## Review in Human Genomics

Posted in Books, Statistics with tags , , on February 12, 2011 by xi'an

My review of Sober’s Evidence and Evolution: The Logic Behind the Science first polished on the ‘Og just got published in Human Genomics (vol. 5, number 2, pp. 130-136). This is my very first publication in this journal and I am very glad (and grateful to the book editor) to have had the opportunity to keep my review to its original seven pages in the journal. (Here is a copy on my webpage in case access to the journal is impossible.)

## Rehab!

Posted in Statistics, University life with tags , , , , on June 24, 2010 by xi'an

Dear arXiv moderator,
I would like to ask for a reinstatement of my 1004.5074 within the stat.ME category as it has nothing to do with applied statistics. The book by Sober and hence my critical reading is about the philosophy of testing (or evidence) and hence relates to the foundations of statistics, which I think are within the stat.ME (or stat.TH?) category.
Sincerely, X.

and then yesterday I received this email

Our moderators have considered your appeal and have agreed to reclassify your article as stat.ME (Methodology) with cross-lists to stat.TH (Theory) and q-bio.PE (Populations and Evolution). No further action is required on your part.
arXiv moderation

Not that it mattered that much, but being put into the “wrong” group meant that less people were likely to get a look at this review. Overall, I keep being impressed by the efficiency of the arXiv service. (Maybe also because it is housed by my alma matter Cornell University).

## Evidence and evolution (5)

Posted in Books, Statistics with tags , , , , , , , , , , , , on April 29, 2010 by xi'an

“Tout étant fait pour une fi n, tout est nécessairement pour la meilleure fi n. Remarquez bien que les nez ont été faits pour porter des lunettes, aussi avons-nous des lunettes.” Voltaire, Candide, Chapitre 1.

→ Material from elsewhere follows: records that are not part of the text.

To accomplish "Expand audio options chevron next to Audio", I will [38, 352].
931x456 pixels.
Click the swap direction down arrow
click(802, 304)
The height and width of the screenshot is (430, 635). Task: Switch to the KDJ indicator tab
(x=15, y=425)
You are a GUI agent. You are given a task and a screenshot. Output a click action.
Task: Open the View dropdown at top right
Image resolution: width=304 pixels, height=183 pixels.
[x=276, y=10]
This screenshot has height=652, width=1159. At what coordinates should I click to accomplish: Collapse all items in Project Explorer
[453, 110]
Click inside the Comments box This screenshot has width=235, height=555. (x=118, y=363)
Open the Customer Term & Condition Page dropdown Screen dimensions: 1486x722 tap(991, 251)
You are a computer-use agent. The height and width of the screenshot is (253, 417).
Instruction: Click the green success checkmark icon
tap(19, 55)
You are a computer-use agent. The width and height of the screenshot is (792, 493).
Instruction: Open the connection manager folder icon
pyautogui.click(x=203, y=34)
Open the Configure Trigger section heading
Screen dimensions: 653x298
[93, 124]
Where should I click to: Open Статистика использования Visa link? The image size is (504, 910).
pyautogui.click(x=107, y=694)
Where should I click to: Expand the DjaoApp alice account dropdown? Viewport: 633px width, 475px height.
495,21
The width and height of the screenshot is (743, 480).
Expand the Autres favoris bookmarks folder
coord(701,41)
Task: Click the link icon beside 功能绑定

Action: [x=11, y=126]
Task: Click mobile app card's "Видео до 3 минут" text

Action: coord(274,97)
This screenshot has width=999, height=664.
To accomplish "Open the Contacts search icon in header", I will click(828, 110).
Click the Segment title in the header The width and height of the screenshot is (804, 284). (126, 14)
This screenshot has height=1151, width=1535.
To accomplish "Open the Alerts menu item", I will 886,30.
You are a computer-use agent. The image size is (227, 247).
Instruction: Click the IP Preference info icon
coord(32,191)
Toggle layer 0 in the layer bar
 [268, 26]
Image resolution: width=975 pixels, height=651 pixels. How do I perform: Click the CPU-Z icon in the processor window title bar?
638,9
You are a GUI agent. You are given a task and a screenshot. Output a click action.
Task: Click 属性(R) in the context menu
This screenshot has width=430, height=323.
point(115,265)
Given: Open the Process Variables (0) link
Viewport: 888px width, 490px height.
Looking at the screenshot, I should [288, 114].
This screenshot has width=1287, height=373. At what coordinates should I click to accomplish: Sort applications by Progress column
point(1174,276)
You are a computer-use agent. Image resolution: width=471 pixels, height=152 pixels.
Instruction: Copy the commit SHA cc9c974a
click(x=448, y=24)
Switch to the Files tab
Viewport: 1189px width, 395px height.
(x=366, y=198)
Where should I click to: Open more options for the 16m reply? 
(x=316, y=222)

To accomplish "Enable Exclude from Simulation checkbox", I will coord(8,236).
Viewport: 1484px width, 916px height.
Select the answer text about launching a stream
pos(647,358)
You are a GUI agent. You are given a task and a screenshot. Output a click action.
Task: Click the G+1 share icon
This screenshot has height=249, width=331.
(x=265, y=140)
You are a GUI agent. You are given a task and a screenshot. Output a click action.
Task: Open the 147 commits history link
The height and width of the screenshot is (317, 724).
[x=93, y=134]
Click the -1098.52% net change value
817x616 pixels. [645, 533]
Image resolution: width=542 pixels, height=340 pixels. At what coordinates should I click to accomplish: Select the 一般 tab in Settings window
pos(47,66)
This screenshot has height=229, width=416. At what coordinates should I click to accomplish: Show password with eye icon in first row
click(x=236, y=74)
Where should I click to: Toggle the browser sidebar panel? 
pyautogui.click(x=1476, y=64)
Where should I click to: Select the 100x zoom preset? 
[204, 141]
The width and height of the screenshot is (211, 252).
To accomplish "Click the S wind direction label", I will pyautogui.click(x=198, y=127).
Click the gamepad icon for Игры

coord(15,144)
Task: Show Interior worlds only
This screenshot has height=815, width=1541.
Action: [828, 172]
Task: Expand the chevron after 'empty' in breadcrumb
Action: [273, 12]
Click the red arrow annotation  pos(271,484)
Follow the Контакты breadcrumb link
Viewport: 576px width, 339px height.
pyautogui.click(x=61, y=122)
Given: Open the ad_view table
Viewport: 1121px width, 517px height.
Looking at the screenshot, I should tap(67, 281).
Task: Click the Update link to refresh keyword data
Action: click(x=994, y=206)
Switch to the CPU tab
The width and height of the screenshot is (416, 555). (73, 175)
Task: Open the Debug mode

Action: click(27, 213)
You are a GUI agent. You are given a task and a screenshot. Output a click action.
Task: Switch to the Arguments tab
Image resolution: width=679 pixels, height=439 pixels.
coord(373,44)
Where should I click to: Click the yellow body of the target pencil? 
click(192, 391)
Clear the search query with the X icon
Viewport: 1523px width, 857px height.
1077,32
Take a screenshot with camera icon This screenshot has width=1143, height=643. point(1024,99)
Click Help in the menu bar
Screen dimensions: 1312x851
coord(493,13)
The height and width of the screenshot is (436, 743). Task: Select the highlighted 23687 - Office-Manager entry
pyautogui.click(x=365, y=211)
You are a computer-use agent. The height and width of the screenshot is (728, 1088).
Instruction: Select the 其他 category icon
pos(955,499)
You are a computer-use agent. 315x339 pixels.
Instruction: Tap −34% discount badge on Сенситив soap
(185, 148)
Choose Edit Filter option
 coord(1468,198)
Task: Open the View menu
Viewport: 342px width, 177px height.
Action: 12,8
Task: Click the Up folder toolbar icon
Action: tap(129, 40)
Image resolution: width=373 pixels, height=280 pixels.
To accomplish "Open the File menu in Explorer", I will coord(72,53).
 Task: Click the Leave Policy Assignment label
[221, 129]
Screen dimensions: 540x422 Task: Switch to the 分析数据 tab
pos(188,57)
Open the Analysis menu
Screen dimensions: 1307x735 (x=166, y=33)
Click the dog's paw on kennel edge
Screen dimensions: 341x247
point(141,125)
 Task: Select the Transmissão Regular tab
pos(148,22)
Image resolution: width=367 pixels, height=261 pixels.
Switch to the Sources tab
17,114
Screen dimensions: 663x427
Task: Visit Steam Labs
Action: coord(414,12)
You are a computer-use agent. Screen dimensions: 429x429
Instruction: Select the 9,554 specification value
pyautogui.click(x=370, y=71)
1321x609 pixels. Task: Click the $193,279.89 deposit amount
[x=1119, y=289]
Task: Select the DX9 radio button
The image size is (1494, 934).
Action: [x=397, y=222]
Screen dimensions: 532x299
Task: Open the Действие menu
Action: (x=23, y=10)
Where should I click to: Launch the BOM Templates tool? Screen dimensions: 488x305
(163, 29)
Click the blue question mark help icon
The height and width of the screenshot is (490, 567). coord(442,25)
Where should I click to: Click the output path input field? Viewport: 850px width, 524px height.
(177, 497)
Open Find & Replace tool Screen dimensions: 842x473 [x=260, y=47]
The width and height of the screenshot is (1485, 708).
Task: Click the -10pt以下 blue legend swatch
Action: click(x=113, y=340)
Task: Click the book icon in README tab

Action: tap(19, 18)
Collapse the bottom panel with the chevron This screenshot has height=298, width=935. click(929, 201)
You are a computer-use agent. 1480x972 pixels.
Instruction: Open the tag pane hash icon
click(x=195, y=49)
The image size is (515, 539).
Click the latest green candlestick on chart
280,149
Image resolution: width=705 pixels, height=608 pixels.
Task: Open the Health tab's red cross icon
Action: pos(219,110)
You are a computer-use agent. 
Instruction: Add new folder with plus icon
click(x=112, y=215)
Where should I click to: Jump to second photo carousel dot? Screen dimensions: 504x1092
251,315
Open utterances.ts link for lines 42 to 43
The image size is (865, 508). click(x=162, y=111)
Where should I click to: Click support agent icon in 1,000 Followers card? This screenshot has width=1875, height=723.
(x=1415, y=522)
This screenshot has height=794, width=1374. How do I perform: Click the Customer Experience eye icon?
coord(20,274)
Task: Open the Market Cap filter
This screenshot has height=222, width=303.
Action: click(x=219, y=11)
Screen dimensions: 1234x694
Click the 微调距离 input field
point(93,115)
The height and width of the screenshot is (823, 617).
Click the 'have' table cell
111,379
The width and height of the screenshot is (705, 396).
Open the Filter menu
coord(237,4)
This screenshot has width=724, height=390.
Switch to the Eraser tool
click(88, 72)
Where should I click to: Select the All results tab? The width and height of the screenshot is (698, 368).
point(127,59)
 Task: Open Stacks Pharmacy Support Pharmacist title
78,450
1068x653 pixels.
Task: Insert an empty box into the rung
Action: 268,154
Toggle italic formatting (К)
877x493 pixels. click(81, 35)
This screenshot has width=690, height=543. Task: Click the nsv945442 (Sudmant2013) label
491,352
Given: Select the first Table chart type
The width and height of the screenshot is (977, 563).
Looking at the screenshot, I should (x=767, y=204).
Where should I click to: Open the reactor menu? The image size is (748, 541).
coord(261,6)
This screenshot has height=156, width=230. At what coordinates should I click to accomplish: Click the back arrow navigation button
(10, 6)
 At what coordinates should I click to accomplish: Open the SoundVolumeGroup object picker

I am now done with my review of Sober’s Evidence and Evolution: The Logic Behind the Science, Posting about each chapter along the way helped me a lot to write down the review over the past few days. Its conclusion is that

Evidence and Evolution is very well-written, with hardly any typo (the unbiasedness property of AIC is stated at the bottom of page 101 with the expectation symbol E on the wrong side of the equation, Figure 3.8c is used instead of Figure 3.7c on page 204, Figure 4.7 is used instead of Figure 4.8 on page 293, Simon Tavaré’s name is always spelled Taveré, vaules rather than values is repeated four times on page 339). The style is sometimes too light and often too verbose, with an abundance of analogies that I regard as sidetracking, but this makes for an easier reading (except for the sentence “the key to answering the second question is that the observation that X = 1 and Y = 1 produces stronger evidence favoring CA over SA the lower the probability is that the ancestors postulated by the two hypotheses were in state 1”, on page 314, that still eludes me!). As detailed in this review, I have points of contentions with the philosophical views about testing in Evidence and Evolution as well as about the methods exposed therein, but this does not detract from the appeal of reading the book. (The lack of completely worked out statistical hypotheses in realistic settings remains the major issue in my criticism of the book.) While the criticisms of the Bayesian paradigm are often shallow (like the one on page 97 ridiculing Bayesians drawing inference based on a single observation), there is nothing fundamentally wrong with the statistical foundations of the book. I therefore repeat my earlier recommendation in favour of Evidence and Evolution, Chapters 1 and (paradoxically) 5 being the easier entries. Obviously, readers familiar with Sober’s earlier papers and books will most likely find a huge overlap with those but others will gather Sober’s viewpoints on the notion of testing hypotheses in a (mostly) unified perspective.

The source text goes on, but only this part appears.